I took Spanish for multiple years back in high school, but I can honestly say that I’ve learned more since I’ve been here than I ever did back then. It’s incredibly gratifying to be able to order food or chat to a store owner entirely in another language (or so I’ve heard — that’s my ultimate goal). I also enjoy the overall shift in our group from exclusively English to a sort of English-Spanish hybrid language (Hola, lo sienta, I’m late, I was eating my jamon boccodilla in my room) and I look forward to us all becoming fluent in the next few days.
9. The Metro System
An inside look at the Metro
Any account of Barcelona would be incomplete without the Metro.

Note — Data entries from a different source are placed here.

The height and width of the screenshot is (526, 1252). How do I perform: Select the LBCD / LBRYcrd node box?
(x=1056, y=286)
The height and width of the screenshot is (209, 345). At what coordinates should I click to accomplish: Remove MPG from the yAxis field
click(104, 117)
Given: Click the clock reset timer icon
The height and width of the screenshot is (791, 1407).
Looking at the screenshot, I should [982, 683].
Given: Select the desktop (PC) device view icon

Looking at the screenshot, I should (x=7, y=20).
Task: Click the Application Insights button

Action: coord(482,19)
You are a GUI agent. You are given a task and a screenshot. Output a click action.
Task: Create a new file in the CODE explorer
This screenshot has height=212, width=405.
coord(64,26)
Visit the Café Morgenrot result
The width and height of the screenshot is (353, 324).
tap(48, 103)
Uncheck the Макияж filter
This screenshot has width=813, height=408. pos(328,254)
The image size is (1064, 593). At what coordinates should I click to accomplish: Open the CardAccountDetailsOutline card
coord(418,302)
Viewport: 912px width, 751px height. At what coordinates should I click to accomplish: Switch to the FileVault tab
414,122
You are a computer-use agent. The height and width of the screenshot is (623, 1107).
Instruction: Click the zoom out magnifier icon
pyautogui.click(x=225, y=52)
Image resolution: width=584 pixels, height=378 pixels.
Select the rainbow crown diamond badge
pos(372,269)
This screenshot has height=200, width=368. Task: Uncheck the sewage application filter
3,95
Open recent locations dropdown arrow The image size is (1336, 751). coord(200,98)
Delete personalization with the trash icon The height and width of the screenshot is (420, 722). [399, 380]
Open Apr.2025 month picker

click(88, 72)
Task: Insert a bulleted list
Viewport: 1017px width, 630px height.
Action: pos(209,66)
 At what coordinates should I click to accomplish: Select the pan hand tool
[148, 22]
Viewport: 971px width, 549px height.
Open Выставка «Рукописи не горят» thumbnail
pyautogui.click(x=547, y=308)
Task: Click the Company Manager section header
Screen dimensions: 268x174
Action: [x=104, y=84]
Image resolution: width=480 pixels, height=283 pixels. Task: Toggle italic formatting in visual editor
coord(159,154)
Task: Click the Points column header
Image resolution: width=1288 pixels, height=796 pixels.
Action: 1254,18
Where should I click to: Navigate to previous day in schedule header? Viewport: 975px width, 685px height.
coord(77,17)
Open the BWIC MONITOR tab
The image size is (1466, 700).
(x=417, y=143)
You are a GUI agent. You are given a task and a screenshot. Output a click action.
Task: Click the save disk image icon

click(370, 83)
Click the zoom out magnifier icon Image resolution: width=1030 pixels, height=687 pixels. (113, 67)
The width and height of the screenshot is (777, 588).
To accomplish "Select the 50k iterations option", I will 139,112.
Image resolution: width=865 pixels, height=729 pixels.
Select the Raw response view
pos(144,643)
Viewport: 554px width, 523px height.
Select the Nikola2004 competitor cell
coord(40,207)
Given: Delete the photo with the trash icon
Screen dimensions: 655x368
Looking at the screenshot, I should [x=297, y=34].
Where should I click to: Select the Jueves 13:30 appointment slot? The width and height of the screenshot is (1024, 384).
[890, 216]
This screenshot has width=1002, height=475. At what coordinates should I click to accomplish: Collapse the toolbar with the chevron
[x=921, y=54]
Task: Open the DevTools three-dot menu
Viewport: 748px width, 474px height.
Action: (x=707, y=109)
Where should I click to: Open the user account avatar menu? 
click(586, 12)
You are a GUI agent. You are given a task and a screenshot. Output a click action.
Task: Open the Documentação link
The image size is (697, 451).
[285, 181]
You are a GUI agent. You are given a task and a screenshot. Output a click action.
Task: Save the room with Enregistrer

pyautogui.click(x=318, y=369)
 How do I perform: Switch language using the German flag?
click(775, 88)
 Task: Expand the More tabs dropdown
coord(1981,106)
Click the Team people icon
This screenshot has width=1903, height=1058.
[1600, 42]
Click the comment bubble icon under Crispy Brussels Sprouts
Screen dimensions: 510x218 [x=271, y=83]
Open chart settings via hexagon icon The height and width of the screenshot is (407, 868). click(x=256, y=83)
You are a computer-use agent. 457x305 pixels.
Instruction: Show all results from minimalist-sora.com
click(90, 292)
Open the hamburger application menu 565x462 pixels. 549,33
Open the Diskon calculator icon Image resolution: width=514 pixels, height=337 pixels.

We take it everywhere — it’s the easiest transportation in the world. We wish they had something like this back in East Lansing! Also, there are escalators everywhere, and no one can not have at least a little fun every time they ride one of those.
10. Cheryl Pell
Cheryl and Abbey on the bus tour
Okay, so Cheryl isn’t technically a part of Barcelona, but I think I speak for everyone when I say that a trip like this simply would not be the same without her. I know that many of us would not even be here if we hadn’t taken her class at MSU and promptly changed our majors/lives to follow the design path. Even though it took her awhile to accept my Facebook friend request, I am glad that Cheryl is here and I can’t think of anyone else I would want to lead this expedition!
Well, that just about puts Barcelona in a nutshell*. I hope it’s given you a taste of what it’s like for us, and I’m looking forward to another week here!
*And by that I mean that really I could fill an entire novel with the things we have packed into a single week in this city.